The pathogenesis of SpA is complex. This is not explained by one single factor, but instead, there is a complex interplay of susceptibility genes, environmental triggers, and overactivation of the innate immune system.3 One of the most well-known genetic links to SpA is HLA-B27.4 The exact pathogenetic role of this major histocompatibility complex (MHC) is not known, but it is said to bind and present some arthritogenic peptides which can activate the CD8+ cells and lead to inflammation.4 There is another hypothesis that protein misfolding of some HLA-B27 subtypes may trigger a pathway known as unfolded protein response (UPR) which may then activate the proinflammatory NF-kB pathway.4 Some specific cytokines are important in SpA, and two of them are TNF-α and IL-17.

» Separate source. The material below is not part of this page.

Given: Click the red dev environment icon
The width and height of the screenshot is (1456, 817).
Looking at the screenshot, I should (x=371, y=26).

Tumor necrosis factor-α (TNF-α) is one of the main links in the pathogenesis of SpA.5 TNF-α is a pleiotropic cytokine. It induces inflammation itself and also activates other pathways of inflammation.5 Levels of TNF-α are raised both in the serum and synovium in SpA patients.6 Thus, inhibition of TNF-α is one of the main therapeutic pathways in SpA.5
Current (2015) guidelines for the treatment of SpA advocates the use of NSAIDs, DMARDs (disease modifying anti-rheumatic drugs) and biologic agents.7 For the peripheral variety of SpA, DMARDs like sulphasalazine, leflunomide and methotrexate are quite effective, but these are grossly ineffective for the axial variety. Thus, for axial SpA, biologics like anti-TNF or anti-IL-17 are the mainstay of therapy. Among the biologic agents, anti-TNF agents are considered as the first line and strongly recommended for patients with inadequate response to or contraindication/intolerance to NSAIDs.7 A recent Cochrane review also concluded that anti-TNF agents significantly improve clinical symptoms in AS and the toxicity profile appears acceptable.8 However, in a country like India, where a large part of the health expenses is out-of-pocket, the cost is an important limiting factor in the guideline-based use of anti-TNF biologicals.

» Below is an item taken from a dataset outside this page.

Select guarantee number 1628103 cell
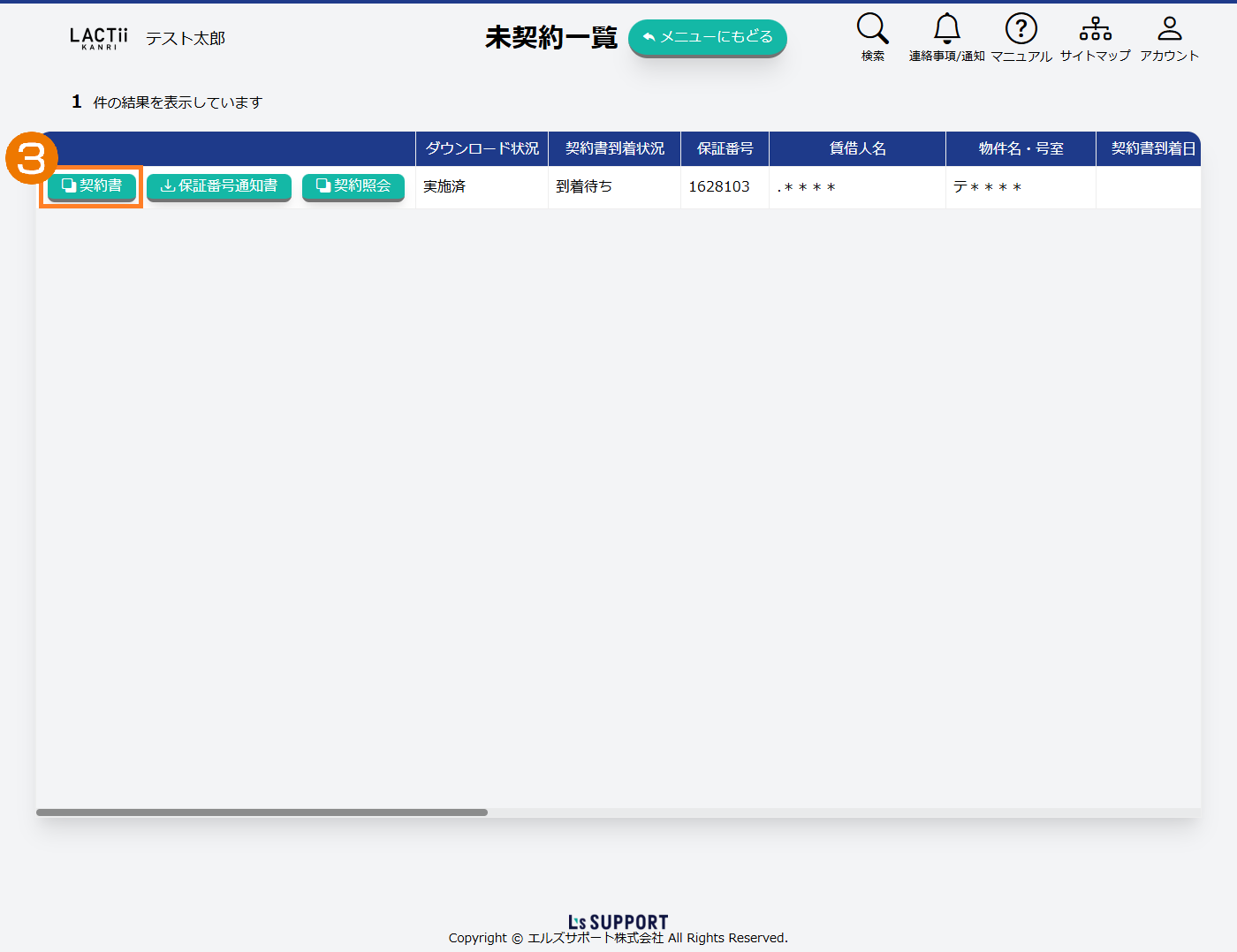 click(x=719, y=187)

Thalidomide, a derivative of glutamic acid, is known to block TNF-α.9 It has been tried in the treatment of axial SpA.9 Reports from other countries have demonstrated promising results, in terms of improvement of clinical symptoms, decrease in serum inflammatory markers and decrease in cytokine levels.9 Side effects are often a limiting factor in the use of thalidomide, but lower doses can be used to reduce the risk of such toxicity.
There are almost no major Indian studies concerning thalidomide in AS. However, studies from other countries on Asian patients have demonstrated significant efficacy.10 Since thalidomide is a low-cost option in the Indian setting, its use may be a potential way to lower the economic burden of biologic agent use.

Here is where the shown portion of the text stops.